*Data for the task*.
※ ※ ※

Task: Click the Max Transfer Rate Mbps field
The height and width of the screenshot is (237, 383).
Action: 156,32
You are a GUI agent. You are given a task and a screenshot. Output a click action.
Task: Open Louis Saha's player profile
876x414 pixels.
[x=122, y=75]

※ ※ ※

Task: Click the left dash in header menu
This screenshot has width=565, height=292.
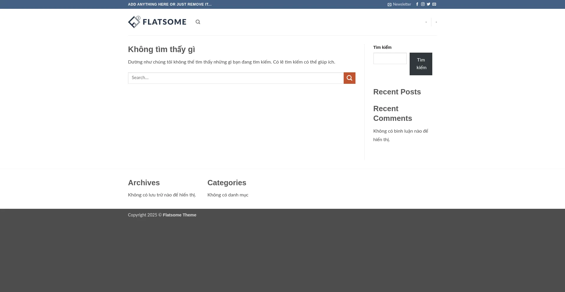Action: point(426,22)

※ ※ ※

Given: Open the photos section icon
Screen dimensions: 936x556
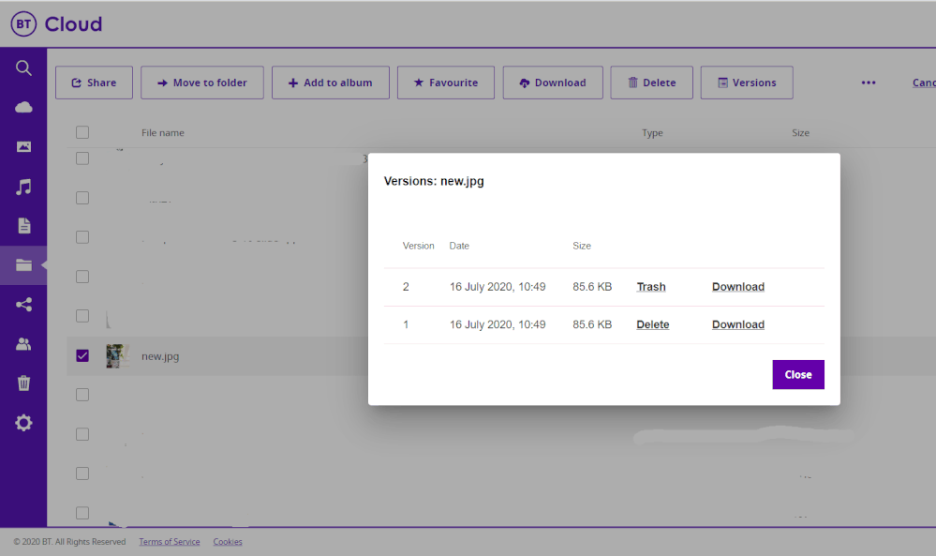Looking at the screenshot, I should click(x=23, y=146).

※ ※ ※

*Prompt*. Please show the lines in the entries above that hold the string "Open".

*Reply to the exercise*.
Task: Open Louis Saha's player profile
Given: Open the photos section icon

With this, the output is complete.